Your goal: Copy all of the records below verbatim.

Material provided:
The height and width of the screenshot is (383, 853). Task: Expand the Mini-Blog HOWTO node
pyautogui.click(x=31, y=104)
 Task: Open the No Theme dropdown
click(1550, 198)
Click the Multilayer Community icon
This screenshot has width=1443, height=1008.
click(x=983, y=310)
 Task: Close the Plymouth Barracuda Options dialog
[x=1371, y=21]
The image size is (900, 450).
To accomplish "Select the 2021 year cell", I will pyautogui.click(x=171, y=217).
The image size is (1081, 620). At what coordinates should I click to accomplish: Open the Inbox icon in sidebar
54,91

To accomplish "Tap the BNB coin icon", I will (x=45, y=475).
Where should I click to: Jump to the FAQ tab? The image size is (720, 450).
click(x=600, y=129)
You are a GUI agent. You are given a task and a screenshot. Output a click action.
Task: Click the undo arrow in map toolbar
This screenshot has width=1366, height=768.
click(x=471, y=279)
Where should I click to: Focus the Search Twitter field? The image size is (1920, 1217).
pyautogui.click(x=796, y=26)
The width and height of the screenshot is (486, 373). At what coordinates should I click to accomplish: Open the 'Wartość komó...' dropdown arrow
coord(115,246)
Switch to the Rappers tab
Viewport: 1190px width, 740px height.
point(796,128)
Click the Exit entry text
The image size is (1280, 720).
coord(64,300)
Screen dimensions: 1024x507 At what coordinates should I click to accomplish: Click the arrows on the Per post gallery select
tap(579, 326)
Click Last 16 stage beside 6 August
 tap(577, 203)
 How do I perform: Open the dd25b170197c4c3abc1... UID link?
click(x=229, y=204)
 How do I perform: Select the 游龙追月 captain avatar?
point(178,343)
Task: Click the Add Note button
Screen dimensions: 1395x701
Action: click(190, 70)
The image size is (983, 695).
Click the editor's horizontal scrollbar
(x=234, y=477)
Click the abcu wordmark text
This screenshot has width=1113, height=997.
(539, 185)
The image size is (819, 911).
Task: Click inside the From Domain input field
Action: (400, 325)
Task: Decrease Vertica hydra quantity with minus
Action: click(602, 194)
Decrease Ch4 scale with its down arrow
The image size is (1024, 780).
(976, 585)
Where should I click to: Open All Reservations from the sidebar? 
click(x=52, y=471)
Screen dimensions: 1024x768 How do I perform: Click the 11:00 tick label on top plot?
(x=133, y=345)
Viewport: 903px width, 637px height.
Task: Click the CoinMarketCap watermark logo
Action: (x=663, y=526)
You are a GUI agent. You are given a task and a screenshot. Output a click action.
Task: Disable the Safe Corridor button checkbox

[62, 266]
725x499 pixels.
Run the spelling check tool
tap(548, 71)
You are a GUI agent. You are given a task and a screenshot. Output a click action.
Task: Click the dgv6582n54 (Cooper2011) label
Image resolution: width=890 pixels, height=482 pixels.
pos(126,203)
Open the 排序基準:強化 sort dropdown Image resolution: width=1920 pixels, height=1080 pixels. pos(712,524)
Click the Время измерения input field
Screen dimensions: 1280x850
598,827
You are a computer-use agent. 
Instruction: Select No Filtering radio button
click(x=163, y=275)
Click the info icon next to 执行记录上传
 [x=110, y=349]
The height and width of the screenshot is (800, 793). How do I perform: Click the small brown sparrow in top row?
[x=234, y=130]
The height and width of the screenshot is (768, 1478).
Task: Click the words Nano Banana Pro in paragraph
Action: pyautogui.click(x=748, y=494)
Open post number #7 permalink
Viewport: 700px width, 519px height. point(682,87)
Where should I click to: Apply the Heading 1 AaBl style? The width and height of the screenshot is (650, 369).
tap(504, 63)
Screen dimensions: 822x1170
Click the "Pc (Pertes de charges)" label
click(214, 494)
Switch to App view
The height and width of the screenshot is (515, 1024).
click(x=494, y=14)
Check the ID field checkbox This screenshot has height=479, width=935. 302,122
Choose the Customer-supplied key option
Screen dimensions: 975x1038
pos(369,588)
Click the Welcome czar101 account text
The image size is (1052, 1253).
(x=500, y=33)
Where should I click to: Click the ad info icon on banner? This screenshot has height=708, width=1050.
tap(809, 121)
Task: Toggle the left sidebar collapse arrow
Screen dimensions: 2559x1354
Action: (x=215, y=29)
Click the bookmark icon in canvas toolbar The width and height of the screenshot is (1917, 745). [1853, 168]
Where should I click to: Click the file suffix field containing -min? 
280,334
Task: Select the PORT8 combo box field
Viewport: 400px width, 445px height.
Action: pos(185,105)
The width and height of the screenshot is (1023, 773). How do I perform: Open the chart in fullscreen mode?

Exercise answer:
The height and width of the screenshot is (383, 853). Task: Expand the Mini-Blog HOWTO node
pyautogui.click(x=31, y=104)
 Task: Open the No Theme dropdown
click(1550, 198)
Click the Multilayer Community icon
This screenshot has width=1443, height=1008.
click(x=983, y=310)
 Task: Close the Plymouth Barracuda Options dialog
[x=1371, y=21]
The image size is (900, 450).
To accomplish "Select the 2021 year cell", I will pyautogui.click(x=171, y=217).
The image size is (1081, 620). At what coordinates should I click to accomplish: Open the Inbox icon in sidebar
54,91

To accomplish "Tap the BNB coin icon", I will (x=45, y=475).
Where should I click to: Jump to the FAQ tab? The image size is (720, 450).
click(x=600, y=129)
You are a GUI agent. You are given a task and a screenshot. Output a click action.
Task: Click the undo arrow in map toolbar
This screenshot has width=1366, height=768.
click(x=471, y=279)
Where should I click to: Focus the Search Twitter field? The image size is (1920, 1217).
pyautogui.click(x=796, y=26)
The width and height of the screenshot is (486, 373). At what coordinates should I click to accomplish: Open the 'Wartość komó...' dropdown arrow
coord(115,246)
Switch to the Rappers tab
Viewport: 1190px width, 740px height.
point(796,128)
Click the Exit entry text
The image size is (1280, 720).
coord(64,300)
Screen dimensions: 1024x507 At what coordinates should I click to accomplish: Click the arrows on the Per post gallery select
tap(579, 326)
Click Last 16 stage beside 6 August
 tap(577, 203)
 How do I perform: Open the dd25b170197c4c3abc1... UID link?
click(x=229, y=204)
 How do I perform: Select the 游龙追月 captain avatar?
point(178,343)
Task: Click the Add Note button
Screen dimensions: 1395x701
Action: click(190, 70)
The image size is (983, 695).
Click the editor's horizontal scrollbar
(x=234, y=477)
Click the abcu wordmark text
This screenshot has width=1113, height=997.
(539, 185)
The image size is (819, 911).
Task: Click inside the From Domain input field
Action: (400, 325)
Task: Decrease Vertica hydra quantity with minus
Action: click(602, 194)
Decrease Ch4 scale with its down arrow
The image size is (1024, 780).
(976, 585)
Where should I click to: Open All Reservations from the sidebar? 
click(x=52, y=471)
Screen dimensions: 1024x768 How do I perform: Click the 11:00 tick label on top plot?
(x=133, y=345)
Viewport: 903px width, 637px height.
Task: Click the CoinMarketCap watermark logo
Action: (x=663, y=526)
You are a GUI agent. You are given a task and a screenshot. Output a click action.
Task: Disable the Safe Corridor button checkbox

[62, 266]
725x499 pixels.
Run the spelling check tool
tap(548, 71)
You are a GUI agent. You are given a task and a screenshot. Output a click action.
Task: Click the dgv6582n54 (Cooper2011) label
Image resolution: width=890 pixels, height=482 pixels.
pos(126,203)
Open the 排序基準:強化 sort dropdown Image resolution: width=1920 pixels, height=1080 pixels. pos(712,524)
Click the Время измерения input field
Screen dimensions: 1280x850
598,827
You are a computer-use agent. 
Instruction: Select No Filtering radio button
click(x=163, y=275)
Click the info icon next to 执行记录上传
 [x=110, y=349]
The height and width of the screenshot is (800, 793). How do I perform: Click the small brown sparrow in top row?
[x=234, y=130]
The height and width of the screenshot is (768, 1478).
Task: Click the words Nano Banana Pro in paragraph
Action: pyautogui.click(x=748, y=494)
Open post number #7 permalink
Viewport: 700px width, 519px height. point(682,87)
Where should I click to: Apply the Heading 1 AaBl style? The width and height of the screenshot is (650, 369).
tap(504, 63)
Screen dimensions: 822x1170
Click the "Pc (Pertes de charges)" label
click(214, 494)
Switch to App view
The height and width of the screenshot is (515, 1024).
click(x=494, y=14)
Check the ID field checkbox This screenshot has height=479, width=935. 302,122
Choose the Customer-supplied key option
Screen dimensions: 975x1038
pos(369,588)
Click the Welcome czar101 account text
The image size is (1052, 1253).
(x=500, y=33)
Where should I click to: Click the ad info icon on banner? This screenshot has height=708, width=1050.
tap(809, 121)
Task: Toggle the left sidebar collapse arrow
Screen dimensions: 2559x1354
Action: (x=215, y=29)
Click the bookmark icon in canvas toolbar The width and height of the screenshot is (1917, 745). [1853, 168]
Where should I click to: Click the file suffix field containing -min? 
280,334
Task: Select the PORT8 combo box field
Viewport: 400px width, 445px height.
Action: pos(185,105)
The width and height of the screenshot is (1023, 773). How do I perform: Open the chart in fullscreen mode?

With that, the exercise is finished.